3. Rounding your back is bad for your spine– you should never round your spine

Some people say that rounding your back is not safe and that you should always try to keep your spine straight. Rounding your back, they often claim, leads to intervertebral disc injury.

It’s important to understand that the spine is designed to bend, so rounding your back (spinal flexion) isn’t necessarily dangerous in all situations. In fact, for most people and in most situations, spinal flexion is generally fine.

The spine is naturally capable of a wide range of movements, including bending forward (flexion), extending backward (extension), and rotating, which are all necessary for daily activities and exercise. 

However, with that being said, there are times when minimizing or avoiding spinal flexion is advisable. Those situations would include the following:

  1. When rounding your back triggers your back pain, it is generally advisable to avoid it temporarily. Just as you would avoid twisting your ankle as it heals, it is wise to refrain from repeatedly rounding your back if it causes your back pain.
  2. Prolonged end-range flexion can increase the risk of injury. Just as it’s not advisable to pull your finger back as far as it goes and keep it there for a long time, similarly, keeping your back fully rounded for an extended period can also increase the risk of injury. For example, spending hours bent over in your garden with your back fully rounded can strain the structures of your spine and lead to discomfort or injury.
  3. Lifting with a fully rounded back or lifting with spinal motion (i.e., rounding and then straightening your back), especially when the objects are heavy or the lifting is repetitive, can increase the risk of injury.

4. Chiropractic adjustments help to reduce back pain by 1) putting bones back in place or 2) improving spinal alignment.

Many chiropractic patients believe that chiropractic adjustments put bones back in place or realign the spine. For many years, this was often how chiropractors explained what an adjustment did as well.

The problem with this idea is twofold:

  1. Most causes of back pain are not caused by bones being out of place or improper spinal alignment.
  2. There is no evidence that shows chiropractic adjustments put bones back in place or change spinal alignment.

 It is more accurate to understand chiropractic adjustments as modulating pain by influencing the neurology of the spine. Essentially, adjustments can “turn down” the volume of pain and improve communication pathways between the body and brain.

5. MRIs reveal the cause of back pain.

MRIs are a phenomenal invention. They can show the structure of the spine, including damage or structural changes, in very minute detail.

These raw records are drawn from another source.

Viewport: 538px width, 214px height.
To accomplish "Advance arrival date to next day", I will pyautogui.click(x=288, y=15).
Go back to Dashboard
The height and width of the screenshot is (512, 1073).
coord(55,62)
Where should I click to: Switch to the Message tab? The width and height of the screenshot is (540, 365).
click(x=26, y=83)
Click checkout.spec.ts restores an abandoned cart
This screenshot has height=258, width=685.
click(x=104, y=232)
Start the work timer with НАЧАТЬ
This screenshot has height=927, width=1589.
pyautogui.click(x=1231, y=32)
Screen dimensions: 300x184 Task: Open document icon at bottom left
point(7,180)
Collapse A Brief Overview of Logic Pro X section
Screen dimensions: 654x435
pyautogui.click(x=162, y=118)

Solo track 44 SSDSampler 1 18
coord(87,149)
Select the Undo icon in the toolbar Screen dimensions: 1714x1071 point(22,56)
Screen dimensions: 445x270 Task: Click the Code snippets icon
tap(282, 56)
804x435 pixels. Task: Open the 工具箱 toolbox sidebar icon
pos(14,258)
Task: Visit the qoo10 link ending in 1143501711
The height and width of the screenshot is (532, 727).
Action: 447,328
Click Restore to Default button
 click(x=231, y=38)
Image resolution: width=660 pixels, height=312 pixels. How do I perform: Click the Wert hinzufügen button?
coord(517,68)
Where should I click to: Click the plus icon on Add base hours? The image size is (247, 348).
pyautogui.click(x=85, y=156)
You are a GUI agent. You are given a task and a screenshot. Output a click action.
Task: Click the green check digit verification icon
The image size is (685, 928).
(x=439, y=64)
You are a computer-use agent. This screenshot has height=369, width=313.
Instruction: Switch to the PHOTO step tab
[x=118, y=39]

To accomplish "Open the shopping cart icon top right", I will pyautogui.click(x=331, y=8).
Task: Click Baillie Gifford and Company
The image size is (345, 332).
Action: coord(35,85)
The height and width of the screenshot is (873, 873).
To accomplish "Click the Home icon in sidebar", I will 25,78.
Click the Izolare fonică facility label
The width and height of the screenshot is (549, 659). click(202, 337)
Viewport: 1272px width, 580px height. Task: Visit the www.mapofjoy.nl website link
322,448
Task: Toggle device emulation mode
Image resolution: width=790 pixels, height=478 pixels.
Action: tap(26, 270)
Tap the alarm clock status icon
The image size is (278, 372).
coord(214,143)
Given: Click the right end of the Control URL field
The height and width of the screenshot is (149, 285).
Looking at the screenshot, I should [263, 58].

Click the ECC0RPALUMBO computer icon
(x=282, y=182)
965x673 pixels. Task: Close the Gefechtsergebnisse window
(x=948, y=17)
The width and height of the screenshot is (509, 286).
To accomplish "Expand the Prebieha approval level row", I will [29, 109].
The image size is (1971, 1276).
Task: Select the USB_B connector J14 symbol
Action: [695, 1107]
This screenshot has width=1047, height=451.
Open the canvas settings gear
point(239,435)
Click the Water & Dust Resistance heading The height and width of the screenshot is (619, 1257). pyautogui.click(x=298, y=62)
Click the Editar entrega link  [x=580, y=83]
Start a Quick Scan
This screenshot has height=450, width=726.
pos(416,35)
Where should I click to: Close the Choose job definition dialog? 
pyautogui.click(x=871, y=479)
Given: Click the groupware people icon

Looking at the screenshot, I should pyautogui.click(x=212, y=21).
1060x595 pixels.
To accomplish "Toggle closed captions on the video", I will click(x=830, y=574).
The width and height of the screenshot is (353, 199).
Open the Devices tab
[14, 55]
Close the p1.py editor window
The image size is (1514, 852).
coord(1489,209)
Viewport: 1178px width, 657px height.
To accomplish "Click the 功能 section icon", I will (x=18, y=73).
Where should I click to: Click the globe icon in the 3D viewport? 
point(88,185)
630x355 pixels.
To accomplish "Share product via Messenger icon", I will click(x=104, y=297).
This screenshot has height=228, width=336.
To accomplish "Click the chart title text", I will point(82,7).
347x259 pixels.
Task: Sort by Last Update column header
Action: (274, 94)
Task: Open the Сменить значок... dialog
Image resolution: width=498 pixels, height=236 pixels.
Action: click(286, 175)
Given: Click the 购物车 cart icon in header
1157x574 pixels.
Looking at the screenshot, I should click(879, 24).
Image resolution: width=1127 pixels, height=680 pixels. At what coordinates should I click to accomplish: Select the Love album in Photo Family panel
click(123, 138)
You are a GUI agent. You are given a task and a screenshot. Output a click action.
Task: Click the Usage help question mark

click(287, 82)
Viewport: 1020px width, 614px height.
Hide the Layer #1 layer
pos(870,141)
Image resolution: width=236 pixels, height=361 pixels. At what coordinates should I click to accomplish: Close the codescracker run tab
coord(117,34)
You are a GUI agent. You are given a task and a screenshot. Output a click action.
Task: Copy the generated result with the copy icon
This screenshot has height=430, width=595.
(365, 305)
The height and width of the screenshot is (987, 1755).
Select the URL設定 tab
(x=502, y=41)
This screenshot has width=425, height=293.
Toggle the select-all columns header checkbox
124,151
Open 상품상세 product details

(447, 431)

This is both good and bad. The good part is that MRIs can be very helpful in diagnosing the cause of someone’s pain.

The bad part is that MRIs show both fresh wounds and old scars. This means that an MRI by itself can’t reveal the cause of pain. Just by looking at an MRI, it is often impossible to know which structural changes are relevant to a person’s symptoms.

Therefore, it is necessary to correlate what is seen on an MRI with the results of a physical examination.

For example, it is possible for a disc bulge seen on one person’s MRI to be asymptomatic, while the same finding on another person’s MRI could be the cause of their pain. Therefore, relying solely on an MRI to determine the cause of someone’s pain is not advisable. 

Importance of accurate information and seeking professional advice for back pain management

It is very important, especially if you have chronic back pain, to receive accurate information regarding your condition. Accurate information can lead to a quicker recovery.

Inaccurate information can lead to at least 3 negative outcomes:

  1. An increase in pain as a result of doing improper stretches.
  2. Improper or unnecessary treatment, which can be associated with significant risks. E.g. unnecessary surgery
  3. Unnecessary fear regarding various everyday activities. E.g. Fear that if you allow your back to round, you are placing yourself at great risk.

Seeking advice from an expert in back pain management, such as a McGill Method provider, can help you overcome your back pain. This is especially important if you have already tried various other therapies or treatments without success.